▸ Source
Anderson and Scorsese are not asking us to fall into their rhythm, but to follow the forcefulness with which they convey information. They earn the right to their long takes by making sure new details emerge in the process of the shot, linked to the viewer’s general curiosity. In Goodfellas, had it only been Henry Hill going through the back of the club, passing through the hall and into the kitchen, the shot would have been equally virtuoso. But it gains much of its interest from the unfamiliar meeting the familiar. Henry has clearly done this on numerous occasions, as we realise when he says to a couple of workers necking in the corridor that, every time he comes there, they are getting physical. But for his girlfriend, this is a new experience, and it is her surprise and wonder that we are identifying with as he gives various employees he passes twenty-dollar bills, and she asks him what he does. He says he works in construction. She feels his hands and proposes that it doesn’t seem like he works in the industry. In Boogie Nights, it is the beginning of the film, so we don’t know that we are being introduced to most of the films leading characters but, as they are played by Julianne Moore, Burt Reynolds, Heather Graham and others, it wouldn’t be a bad guess. There is no meditative dimension to these shots, and perhaps consequently little need for the viewer to ‘fall into’ the filmmaker’s rhythm as a beseeching request. The directors do not ask us for our patience; they satisfy our curiosity.
A good example of this required patience can be found in The Weeping Meadow, perhaps not one of Greek director Theo Angelopoulos’s finest films, but with undeniably very fine sequences. In one, a funeral procession on the river is filmed in two shots. One is a lateral track as the mourners take the body on a raft, with numerous people grieving on small boats by the land looking on, before the film then cuts to a frontal view of the raft, and all the other small boats also in long shot, as they move towards the camera. The shots aren’t so long quantitatively — three minutes in total — but qualitatively, they possess the rhythm Tarkovsky invokes as almost nothing happens curiously within the scene. We know the person died in the previous day, and we are following the process of his funeral. Both Angelopoulos and Tarkovsky are from Christian Orthodox countries, and both are drawn to the temporality of the religious, without necessarily proselytising for theological specificity. What matters more is the time as faith, while American cinema focuses usually on time as pragmatic, a can-do temporality that is exemplified in the ticking-clock scenario. In both Mirror and The Weeping Meadow, this could have been activated given the nature of the scenes (a burning house; a flooded village), but the directors prefer to focus on them as scenes of nature. They demand the restfulness of contemplation, not the anxiety of anticipation. The prayer they allude to isn’t the type one offers in a moment of terror, which is really a request to save the body from its potential torments; it is a slower burn attention to the needs of the soul.

▸ Material
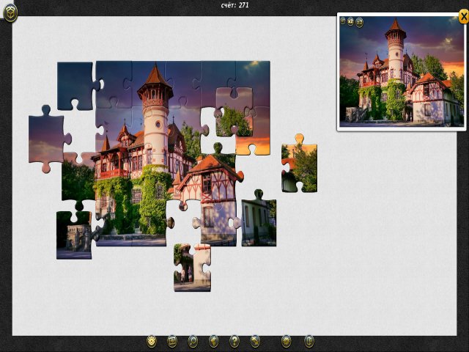
Task: Click the picture frame icon in bottom toolbar
Action: (172, 341)
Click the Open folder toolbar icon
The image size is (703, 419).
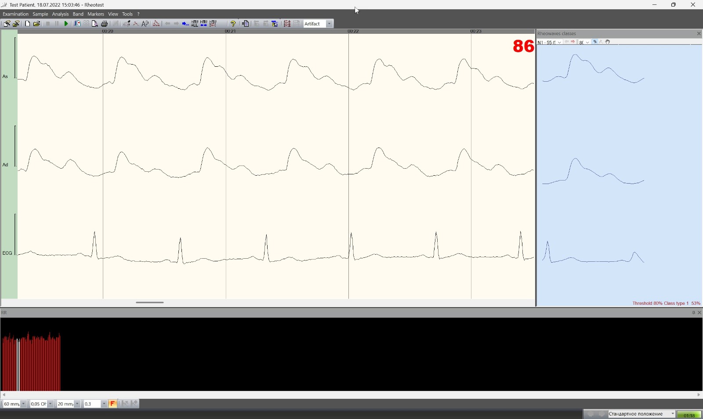click(37, 24)
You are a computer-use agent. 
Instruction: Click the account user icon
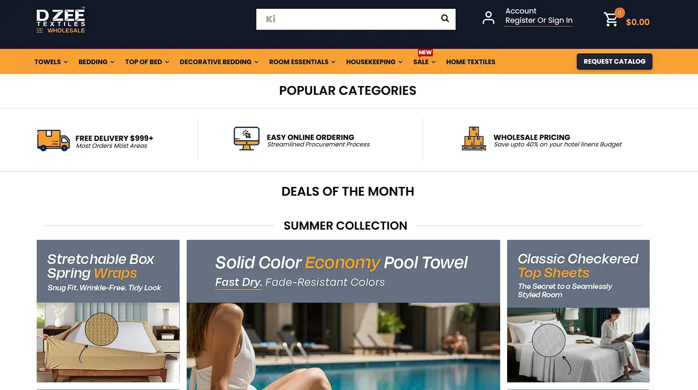[x=488, y=18]
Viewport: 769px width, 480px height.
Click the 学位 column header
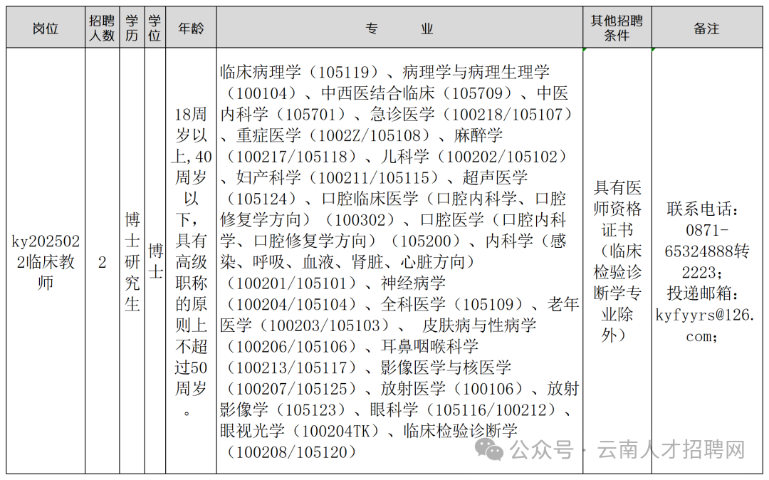click(x=153, y=27)
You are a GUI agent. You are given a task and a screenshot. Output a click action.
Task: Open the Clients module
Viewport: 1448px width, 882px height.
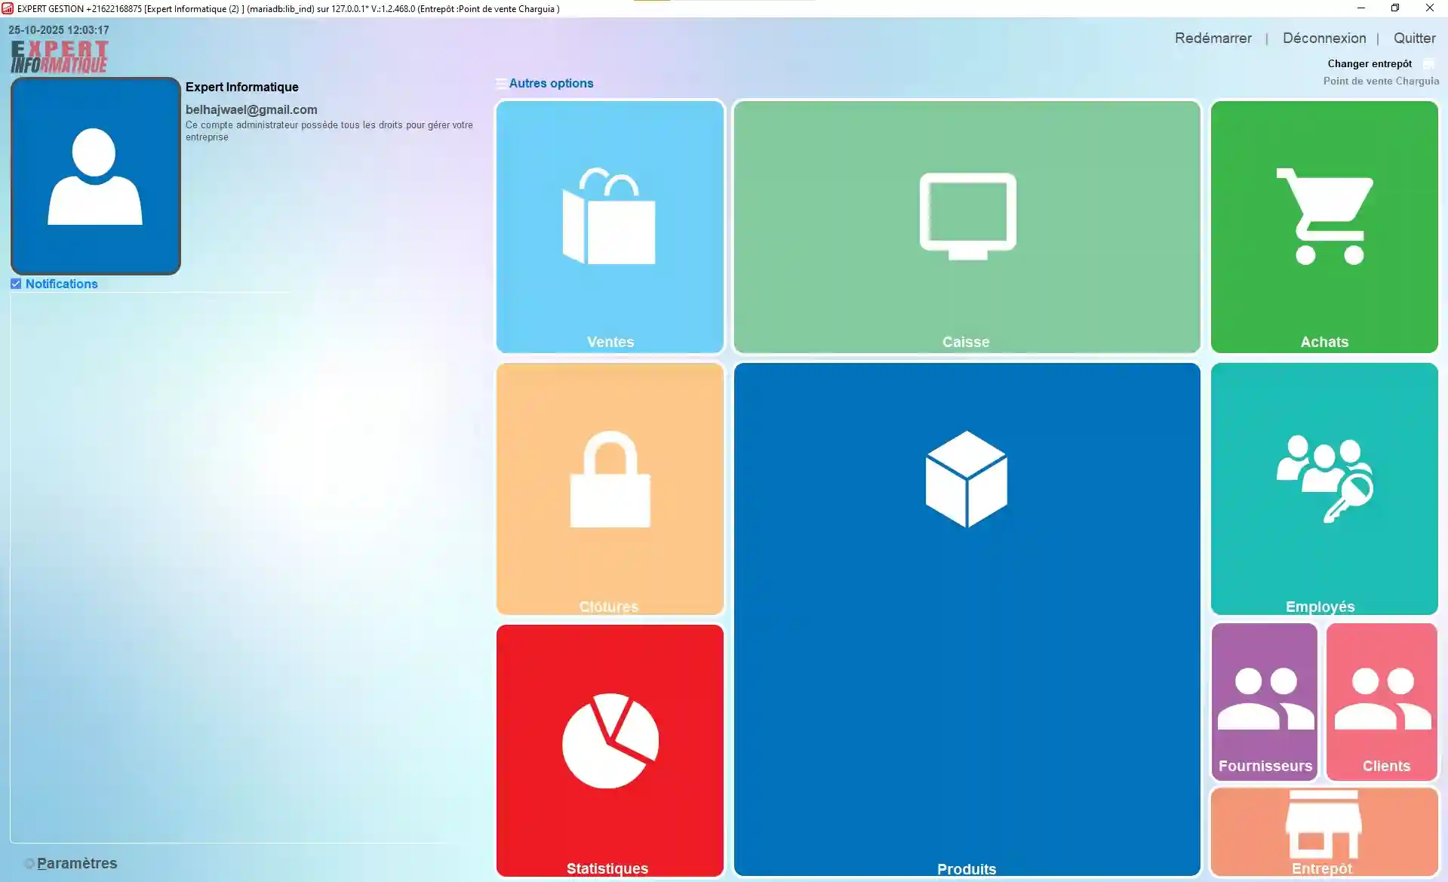click(x=1382, y=702)
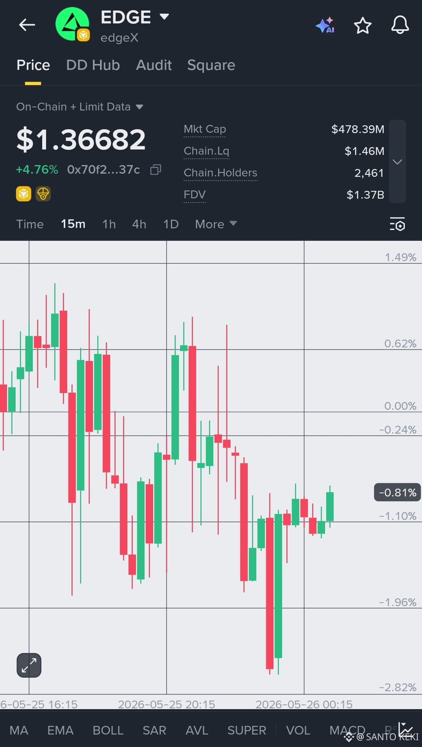Expand market stats with chevron panel

[397, 162]
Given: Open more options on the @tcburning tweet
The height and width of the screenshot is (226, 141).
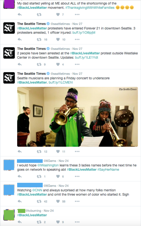Looking at the screenshot, I should [x=77, y=222].
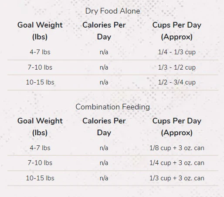Select the '1/2 - 3/4 cup' cell
Screen dimensions: 224x197
[x=177, y=82]
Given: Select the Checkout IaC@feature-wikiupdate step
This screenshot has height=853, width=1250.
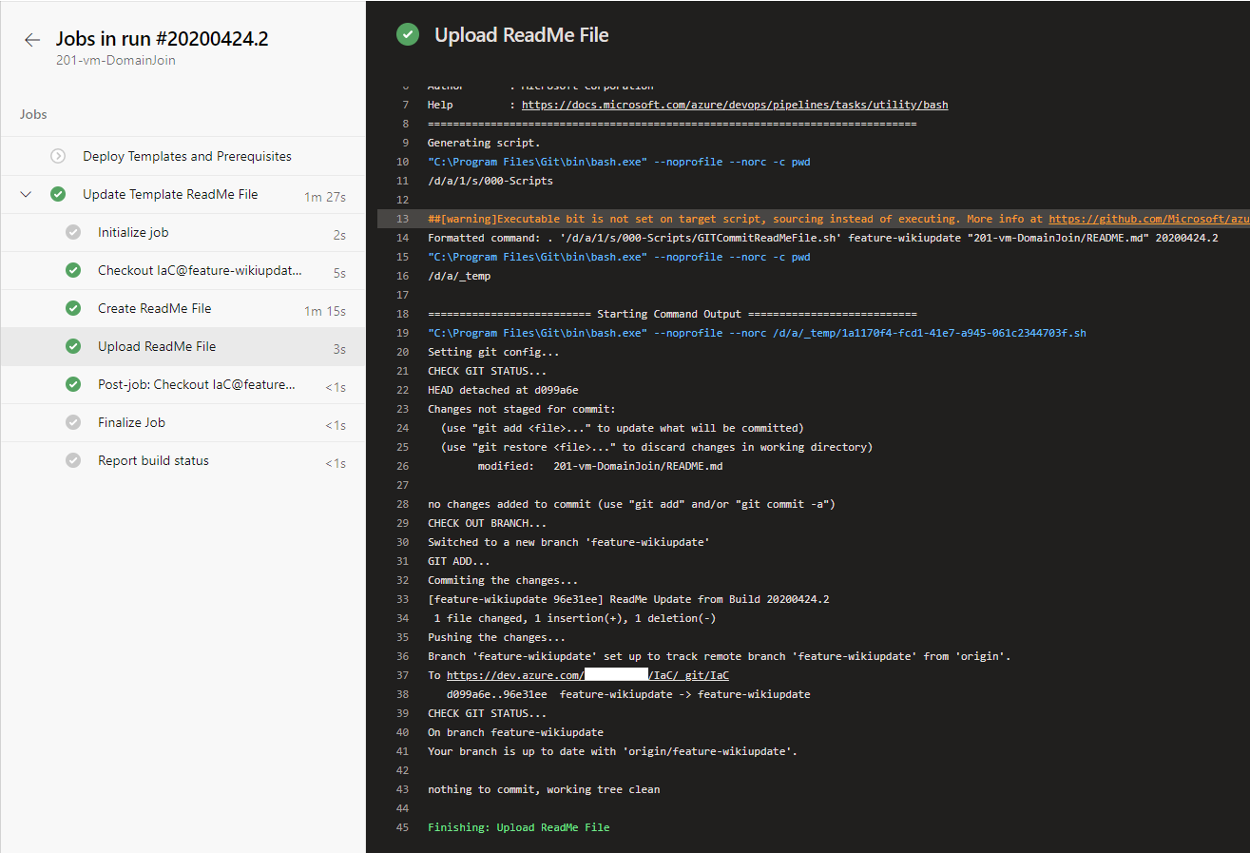Looking at the screenshot, I should point(200,270).
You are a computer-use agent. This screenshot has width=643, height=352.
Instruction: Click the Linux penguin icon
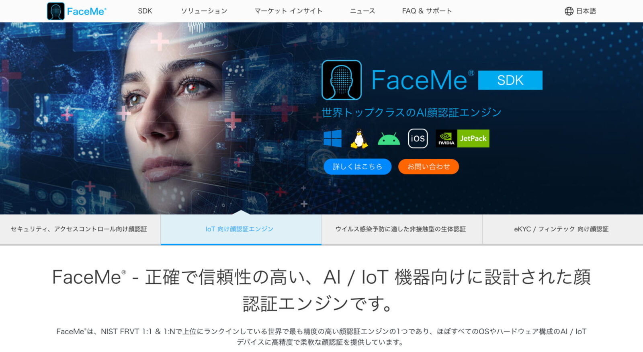(359, 139)
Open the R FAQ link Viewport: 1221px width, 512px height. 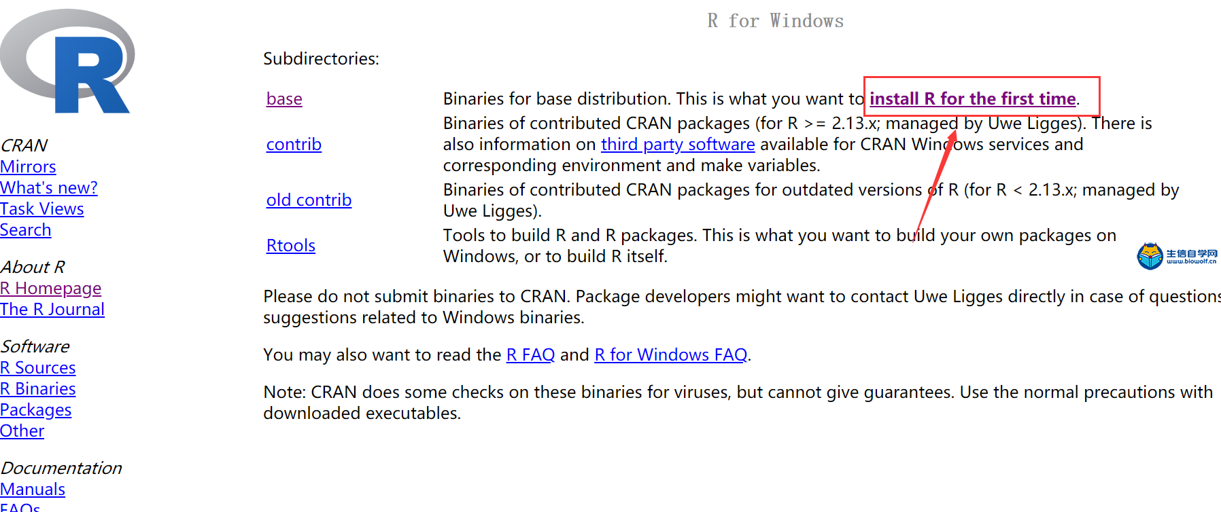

▸ Exercise
Using the essay on long takes, answer:
(a) In the Goodfellas shot, what work does Henry Hill tell his girlfriend he does?
(b) How long in total are the two shots of the funeral procession in The Weeping Meadow?
(c) Which two directors are said to come from Christian Orthodox countries?
Rely only on the essay on long takes for what follows.

▸ The completed task
(a) He says he works in construction.
(b) Three minutes.
(c) Theo Angelopoulos and Tarkovsky.